Ozzy was rescued as an 8 week old kitten from a Los Angeles rescue. We knew we wanted to adopt a black kitten, to make a statement against all of the superstitions people still seem to have about black cats, even in this day and age. The rescue staff led us back to a cage that contained the only two black kittens they had at the time. We knew right off that one of the kittens was special – he looked smart! Ozzy came home with us and after a day, ran the house! He certainly was a special cat from a young age. He learned how to fetch, came to us when called, and welcomed visitors (not “typical” cat behavior, I’d say).
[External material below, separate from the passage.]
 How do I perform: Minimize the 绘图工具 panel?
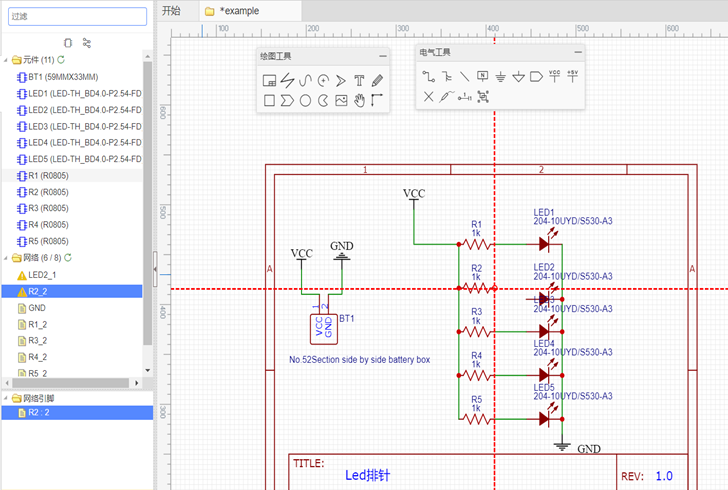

When we learned last Fall that Ozzy had abnormally-shaped kidneys and was probably born that way, we were told that with 24-hour care for a few days, consisting of constant saline drip to flush out his kidneys and a special diet, he had a 50% chance of improving kidney function enough to survive. Those three days were the longest of my life. I didn’t know if we’d be making preparations to care for him at home or if we’d be making a decision to let Ozzy go.

After a very stressful and expensive three days, Ozzy was responding well to the treatment and I was asked to attend a training to show me how to administer saline necessary to keep Ozzy as healthy as possible – this consisted of pinching the skin on his back into a “tent shape” and inserting a needle (a thick needle!) attached to a bag of saline. Not only did I have to get the needle in, I had to figure out how to get it to stay there for the 15-20 minutes it took to give him enough saline for the day. By the way, how much was enough?
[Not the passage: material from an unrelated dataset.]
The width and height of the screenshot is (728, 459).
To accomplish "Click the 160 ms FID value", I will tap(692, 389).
My husband and I were committed to doing whatever it took to provide Ozzy with a good quality of life, but there were times we thought we just were not going to be able to do it. Once he gained some of his strength back, Ozzy fought the needle. It was during these times that working with Dr. Rattan to find solutions to the challenges we were having was a true gift. He suggested using a muzzle to calm Ozzy down. The muzzle did wonders. When we put it on him, he instantly calmed down, knowing it was time for “business.” The other major challenge was figuring out how much saline was enough. We brought Ozzy in for a blood draw to check his levels every month to six weeks and at one scary point when his kidney function seemed to decline significantly, we learned that daily saline was necessary to keep him going. Other suggestions that Dr. Rattan helped us with was that we could give Ozzy boiled plain chicken and whole lactose-free milk to help Ozzy gain some weight.

Maintaining Ozzy’s health is a delicate balancing act. It takes the dedication and courage of everyone involved to figure out what it takes to keep him feeling as well as he can. At times, it requires honest conversations about the quality of his life and under what circumstances we should consider letting him go. It is so important that the veterinarian not only communicate with the pet’s guardian, but that he or she also listen – We are so fortunate that Dr. Rattan has done both with respect and compassion.

This experience has been such an adventure, at times heart wrenching, at times celebratory, that I have established a non-profit organization, “the ozzy foundation” (of course), that will support pet guardians financially and with social support, when their pet is diagnosed with a chronic illness. It is our hope that we can share with others the journey we are going through, to let people going through something similar know that however scary caring for a chronically ill pet might be, every moment of health, every nuzzle or purr is so worth the trials and tribulations of learning how to care for your furry loved one. Ozzy has taught us so many lessons and I appreciate the opportunity to share them with others.